== Texte fourni ==
↓↓↓

A la demande du roi d'Angleterre George V et la Reine Mary, Eric Savill, inspecteur du parc de Windsor, entreprit d'éclaircir 10ha de forêt en friche pour aménager un jardin sur les deux versants d'un fond de vallon humide, d'où le nom initial du jardin "The Bog Garden". 
Photo Xavier Aubourg
Il dessina ruisseaux et petits étangs alimentés par des sources et introduisit sous le couvert des grands arbres conservés de nombreuses espèces ornementales.  Il créa ainsi un jardin forestier sauvage (woodland garden) et un jardin de marais dans un esprit très naturel. 
Photo Xavier Aubourg
Le succès du jardin fut tel que dans les années 1950 le roi George VI changea son nom en Savill Garden et Sir Eric Savill fut anobli. Fort de cette réussite on agrandit ensuite le jardin planté de différentes espèces de rhododendrons et d'azalées Kurume du Japon.
Photo Xavier Aubourg
Les plantations du jardin forestier ont été associées en fonction de leur intérêt aux différentes saisons : ainsi selon le moment on choisira de découvrir le Bois d'Eté, le Bois d'Automne... En mai 2019 nous avons évidemment privilégié le Bois de Printemps (Spring Wood) et la Promenade des Azalées (The Azalea Walk).

Une harmonie de rouges plus ou moins saturés. Photo Xavier Aubourg
Les somptueux sous-bois de rhododendrons, azalées, camellias se révèlent par d'étroits sentiers, de simples allées d'un "jardin sauvage". 
 Rhododendrons et azalées étagés ici en massifs rouges, roses et blancs. Photo Xavier Aubourg
En mai bien sûr nombre de rhododendrons et azalées étaient en pleine floraison. Ayant atteint l'âge adulte, les arbustes forment de grands volumes savamment entremêlés en harmonies de couleurs.

↑↑↑

== Données fournies ==
↓↓↓

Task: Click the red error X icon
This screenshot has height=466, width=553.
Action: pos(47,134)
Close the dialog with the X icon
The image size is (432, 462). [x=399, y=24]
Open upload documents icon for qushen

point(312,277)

↑↑↑

== Exercice proposé 1 ==
Répondez aux questions suivantes à partir du texte sur le Savill Garden :
(a) Quelle superficie de forêt en friche Eric Savill entreprit-il d'éclaircir ?
(b) Quel roi changea le nom du jardin en Savill Garden, et à quelle période ?
(c) Outre la Promenade des Azalées, quel bois a été privilégié lors de la visite de mai 2019 ?
== Exercice proposé 2 ==
Extrayez du texte sur le Savill Garden le passage qui commence par « A la demande » et se poursuit jusqu'à « Kurume du Japon. », sans rien y changer.

== Solution rédigée 1 ==
(a) 10 ha.
(b) Le roi George VI, dans les années 1950.
(c) Le Bois de Printemps (Spring Wood).

== Solution rédigée 2 ==
A la demande du roi d'Angleterre George V et la Reine Mary, Eric Savill, inspecteur du parc de Windsor, entreprit d'éclaircir 10ha de forêt en friche pour aménager un jardin sur les deux versants d'un fond de vallon humide, d'où le nom initial du jardin "The Bog Garden". 
Photo Xavier Aubourg
Il dessina ruisseaux et petits étangs alimentés par des sources et introduisit sous le couvert des grands arbres conservés de nombreuses espèces ornementales.  Il créa ainsi un jardin forestier sauvage (woodland garden) et un jardin de marais dans un esprit très naturel. 
Photo Xavier Aubourg
Le succès du jardin fut tel que dans les années 1950 le roi George VI changea son nom en Savill Garden et Sir Eric Savill fut anobli. Fort de cette réussite on agrandit ensuite le jardin planté de différentes espèces de rhododendrons et d'azalées Kurume du Japon.